OBJETIVO A: Pode reescrever como CSV de duas colunas, "texto" e "resposta", os registros que vão da linha que contém "Click event ID number 6" até o fim dos registros, com as duas pontas incluídas? Cada registro vira uma linha com os campos entre aspas e as quebras de linha trocadas por espaços, e as imagens ficam de fora.
+++ TEXTO DA PÁGINA
O Presidente da República é favorável a qualquer nível, a qualquer reajuste, a qualquer padrão de aumento do salário mínimo. E isso pode, deve, precisa ser, há de ser, necessariamente, resolvido na Lei Orçamentária. Talvez muitas pessoas não tenham entendido porque a Lei Orçamentária é tão importante para a definição dos padrões ou dos níveis do salário mínimo no Brasil. E é exatamente sobre esse tema que quero dizer algumas palavras, de certa forma repisando-o sob o mesmo ângulo e sob a mesma perspectiva anteriormente adotados e tentar, de certa maneira, convocar os membros da Comissão Mista de Orçamento a entender a importância crucial e estratégica deste momento.
Historicamente, há mais de 40 anos, o momento em que o País se volta para o salário-mínimo, a época especialmente voltada para discussão desse tema é de meados do mês de março a início do mês de abril, para que no dia 1º de maio se tenha a definição do salário mínimo.
Como se sabe, o dia 1º de maio foi marcado por um evento histórico, por uma tragédia histórica ocorrida nos Estados Unidos: a morte de operários em greve. E a data foi consagrada no mundo inteiro como comemorativa da dignidade do trabalho. A data é perfeita e adequada; inadequado é discutir-se o valor do salário-mínimo no mês anterior à comemoração do Dia do Trabalho, ou seja, ao longo do mês de abril, iniciando-se sua discussão em meados do mês de março.
Sr. Presidente, para a discussão, análise e abordagem do assunto, não há momento mais impróprio, mais impropício e mais inadequado. O momento certo, o momento preciso, estrategicamente central para discutir o salário mínimo é a partir de agora até o dia 15 de dezembro, quando dever-se-á ter votado a Lei Orçamentária. Lá em maio, ou nos dias anteriores ao 1º de maio, nas vésperas dessa data, há sempre um argumento ponderável contra qualquer mudança mais funda ou mais dimensionada no que se refere ao salário mínimo.
Há dois grandes argumentos. O primeiro deles se fixa na questão dos desníveis regionais. O salário mínimo passível de ser pago pelas empresas privadas de São Paulo não é o mesmo que pode ser pago pelas empresas do interior de muitos Estados brasileiros do Norte, do Nordeste e de boa parte do Sul e Centro-Oeste.
++++++
OBJETIVO B: Pode dar continuidade ao discurso sobre o salário mínimo a partir da última frase mostrada?
+++ DADOS ARMAZENADOS
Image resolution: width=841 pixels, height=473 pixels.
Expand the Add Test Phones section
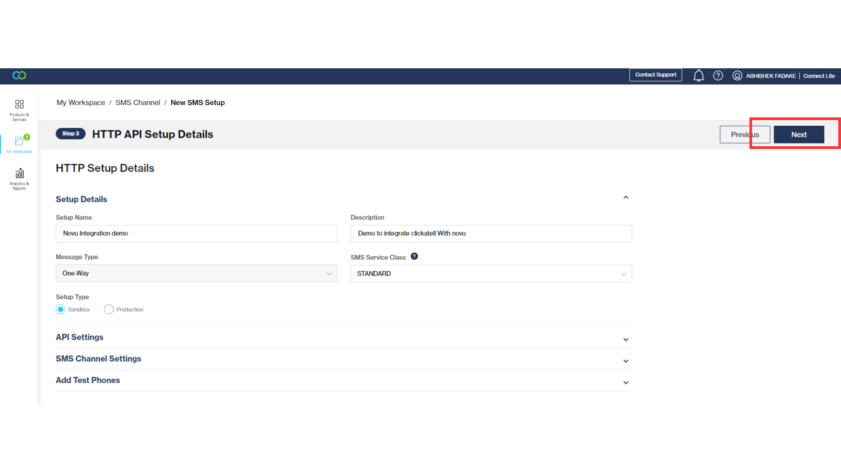[x=625, y=382]
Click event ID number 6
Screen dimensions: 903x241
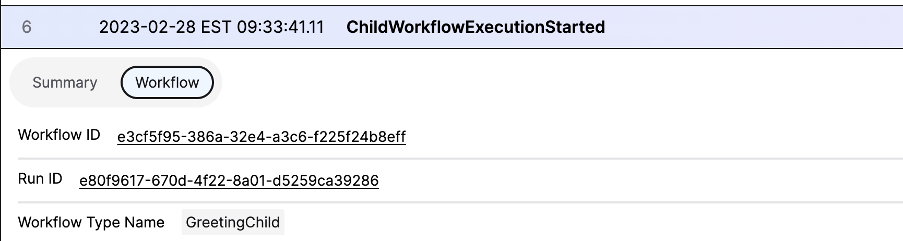pos(27,27)
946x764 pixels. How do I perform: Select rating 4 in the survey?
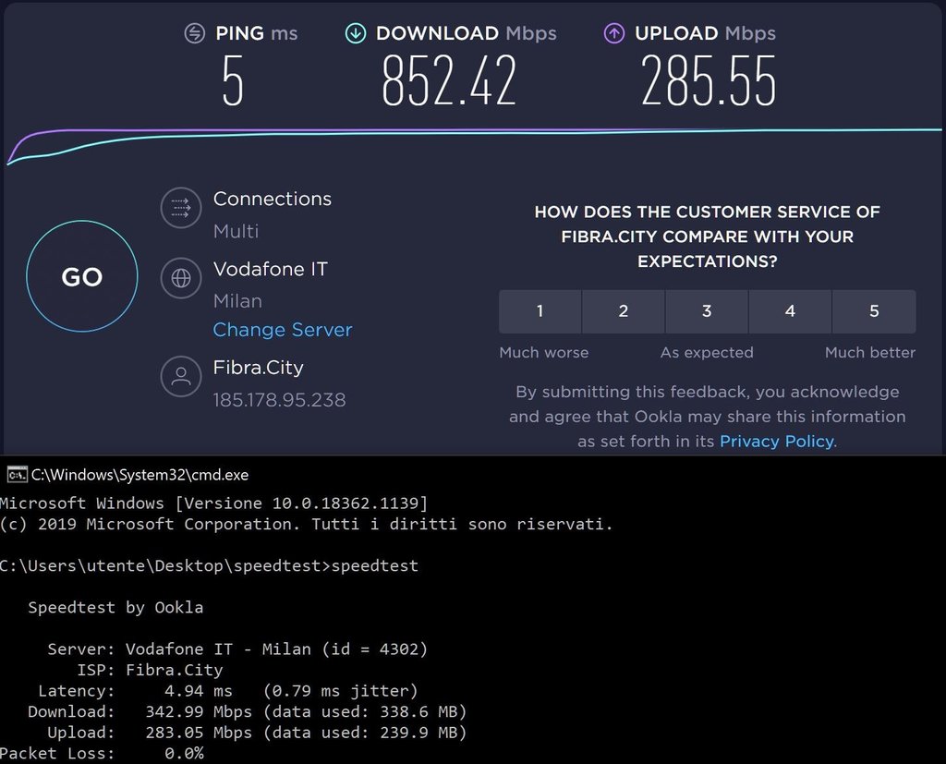pos(790,311)
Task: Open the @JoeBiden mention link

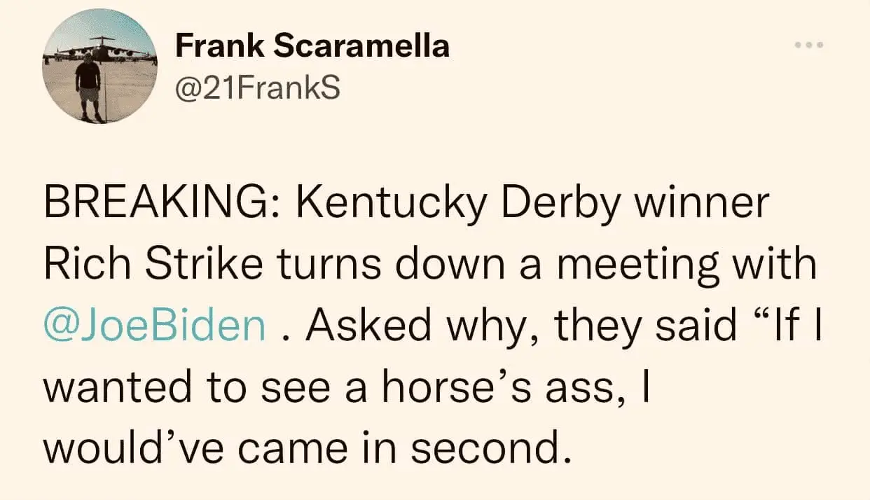Action: click(155, 326)
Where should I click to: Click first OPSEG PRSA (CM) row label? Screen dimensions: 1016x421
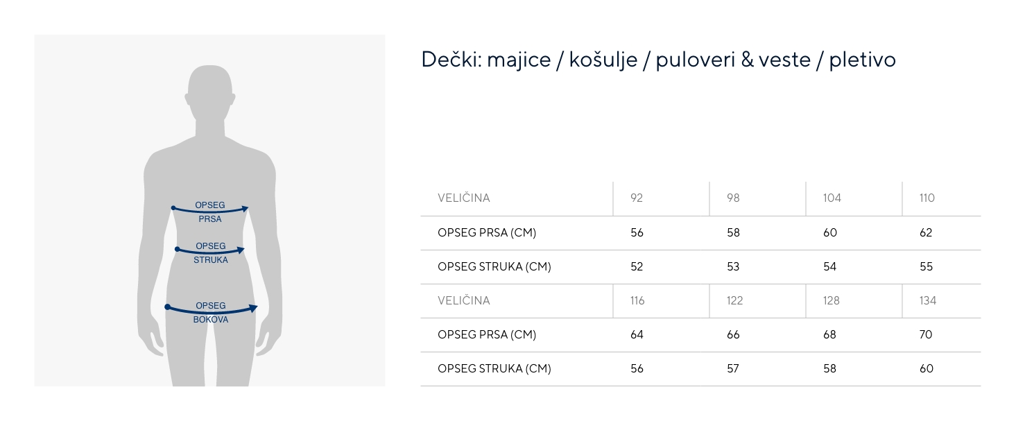(487, 233)
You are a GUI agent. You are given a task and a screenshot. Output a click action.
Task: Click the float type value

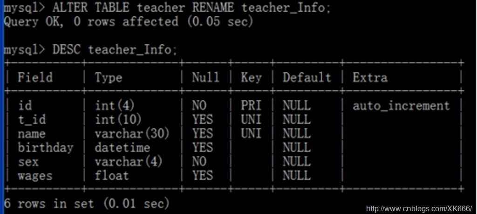coord(112,176)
++++++
RESPOSTA DO EXERCÍCIO A:
texto,resposta
"Click event ID number 6 Screen dimensions: 903x241","pos(27,27)"
"946x764 pixels. How do I perform: Select rating 4 in the survey?","pos(790,311)"
"Task: Open the @JoeBiden mention link","Action: click(155, 326)"
"Where should I click to: Click first OPSEG PRSA (CM) row label? Screen dimensions: 1016x421","(487, 233)"
"You are a GUI agent. You are given a task and a screenshot. Output a click action. Task: Click the float type value","coord(112,176)"

RESPOSTA DO EXERCÍCIO B:
Há alguns Municípios no interior dos mais pobres Estados brasileiros, nos quais um salário mínimo de R$600,00 seria inviável, não seria pago e geraria demissões; desemprego ou, evidentemente, a clandestinidade, contrato não assinado; carteira não assinada; clandestinidade, ilegalidade ou informalidade para que o trabalhador fora da lei receba menos, mas continue tendo o seu emprego.
Agora, R$600,00 como salário mínimo, na Grande São Paulo, é perfeitamente pagável, aceitável do ponto de vista, inclusive, dos padrões das pequenas e microempresas, do trabalhador doméstico. Qualquer nível de empreendimento, em São Paulo, pode pagar um salário mínimo de R$500,00 ou R$600,00. Aliás, segundo ouvi relato de especialistas, se um empregador oferecer emprego na região de São Paulo de R$400,00 a R$450,00, por 44 horas de trabalho semanal, terá enorme dificuldade para encontrar pessoas que se disponham a trabalhar por tão pouco porque os padrões salariais, as exigências de custo de vida, os padrões gerais e médios de ganho puxam o salário para cima e determinam necessidades maiores dos trabalhadores. Conseqüentemente, pagar R$400,00, R$450,00, R$500,00 é, basicamente, pagar o salário mínimo dessa região mais rica e desenvolvida do País. Esse é, em realidade, o salário mínimo, não por lei, mas pela realidade econômica, pela realidade de mercado. Quase ninguém ganha menos do que isso ali, naquela região.
No entanto, cite-se como exemplo um Estado brasileiro pobre, de uma região do nordeste brasileiro. Não quero estabelecer qualquer preconceito. Há municípios no sul do Brasil, onde a pobreza é tão grande como em outras áreas do Brasil. Portanto, não se trata de preconceito nem predileção. Trata-se tão-somente de se fazer referência a um exemplo que é também citado repetidamente na imprensa e nas obras de análise econômica. Tomemos o Estado mais pobre do Brasil, a cidade mais pobre do Estado mais pobre do interior do Brasil, nesse caminho imenso para o nordeste e o norte brasileiros. Nessas cidades, é possível se estabelecer obrigatoriamente um salário mínimo de R$500,00, de sã consciência?
O que aconteceria nesta pequena pobre cidade do mais pobre Estado brasileiro se o salário mínimo fosse fixado em R$500,00? Salário mínimo que já é realidade, que já é o mínimo na Grande São Paulo, já é o padrão mínimo da região mais desenvolvida, se assim fosse fixado e assim fosse aplicado para a cidade mais pobre da região mais pobre do Brasil, ou de centenas de cidades dessas regiões menos desenvolvidas do Brasil, o que ali aconteceria seria o seguinte: ou os empregos desapareceriam, seriam simplesmente extintos pela impossibilidade de pagar, ou então nós, hipocritamente, fecharíamos os olhos e faríamos de conta que não estamos vendo que, mesmo que a lei determine que deva pagar R$500,00, se alguém pagar ali R$100,00, R$150,00, R$200,00 clandestinamente, de forma ilegal, informal, sem assinar carteira, vamos fazer de conta que não vemos, afinal essa gente tem que viver mesmo na ilegalidade, pobres coitados.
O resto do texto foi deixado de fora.